La retraite à 39 ans
La rançon de la gloire se paie cher. Bardot affronte le revers de la lumière : tentatives de suicide, dépression, périodes de retrait. Sa relation avec la notoriété oscille entre fascination et rejet. À 39 ans, elle prend une décision radicale : quitter le cinéma, se retirer du monde du spectacle, alors que sa popularité demeure intacte. La France, l’Europe, l’Amérique regrettent déjà son absence. Bardot préfère le silence à la compromission.
L’après-cinéma révèle une autre facette de son caractère.
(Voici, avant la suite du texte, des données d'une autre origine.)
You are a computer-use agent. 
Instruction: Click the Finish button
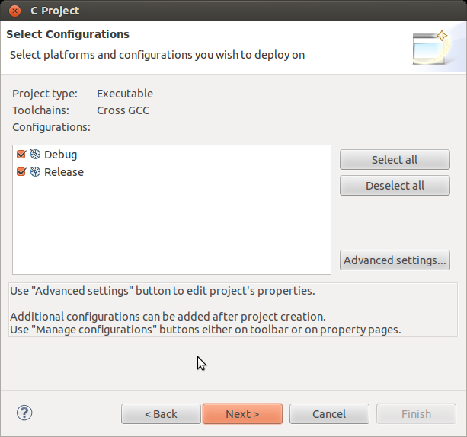click(416, 414)
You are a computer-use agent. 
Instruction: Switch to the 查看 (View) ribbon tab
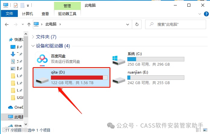45,14
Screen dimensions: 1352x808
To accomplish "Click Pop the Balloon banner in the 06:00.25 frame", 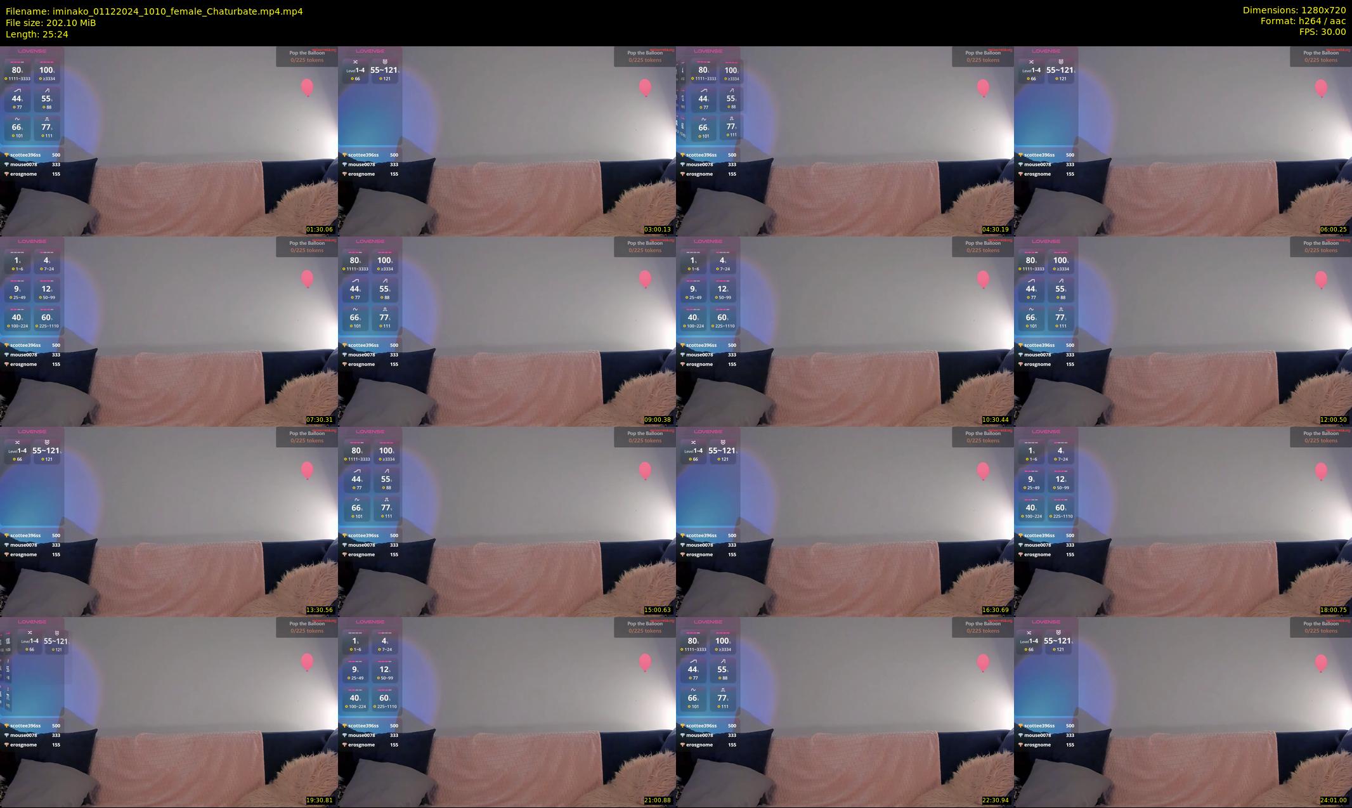I will pos(1321,56).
Loin des projecteurs, B.B devient la voix des animaux. Elle vend ses biens pour financer la cause, lance en 1986 la Fondation Brigitte Bardot, qui s’imposera comme un acteur majeur de la défense animale en France et dans le monde. Inlassable, elle dénonce la corrida, la chasse à la baleine, la fourrure, l’expérimentation animale. Sa ténacité force le respect, même chez ses détracteurs.
La militante ne fait pas l’unanimité. Les prises de position publiques, souvent abruptes, provoquent de nombreux procès pour propos discriminatoires. B.B n’a jamais cultivé la prudence, ni recherché le consensus. Cette franchise, qui lui a valu autant d’alliés que d’adversaires, fait partie intégrante de sa légende.
Au fil des années, la star s’était effacée. Cette retraite anticipée, amorcée au sommet de sa carrière, s’est transformée en un retrait définitif : à la Madrague, dans ce refuge au bord de l’eau devenu aussi mythique que son prénom, elle a vécu loin des projecteurs, à l’abri des regards et du bruit.
Plus retirée, moins accaparée par les photographes et les curieux, elle partageait son quotidien avec son mari Bernard d’Ormale et une poignée d’amis fidèles. « La quiétude est ma façon de voir les choses, de m’intéresser à la nature en fuyant l’humanité. J’ai une solitude silencieuse qui me va très bien », confiait-elle à l’AFP. Isolée, Bardot se disait de plus en plus seule depuis les disparitions successives de ses compagnons d’itinéraire : Jean-Paul Belmondo, Alain Delon, Claudia Cardinale… « Mon esprit, de temps en temps, s’envole un peu pour prendre l’air. Je pense à des gens que j’aime, que j’ai aimés et qui ne sont plus là. »
Jusqu’au bout, Bardot est restée rare dans les médias. Nonagénaire, elle a encore publié en 2025 un BBcédaire (Fayard), carnet de bord écrit entre 2020 et début 2025, mais sa santé déclinante l’a empêchée d’en assurer la promotion. Sa récente hospitalisation, après une intervention lourde, avait suffi à émouvoir l’opinion, révélant à quel point Bardot, malgré l’effacement, restait une figure à part.
À l’heure de l’adieu, il ne subsiste que la trace : une vie menée à l’instinct, sans compromis, entre lumière et solitude. B.B a imposé sa liberté comme une nécessité vitale, refusant de plaire à tout prix, préférant la marge à la foule. L’actrice, la muse, la militante – toutes ces facettes se confondent en une seule figure, aussi sublime que controversée, dont l’influence sur la mode, le cinéma, l’émancipation des femmes et la cause animale perdurera à jamais.
Deux lettres pour un destin. Initiales B.B. Adieu.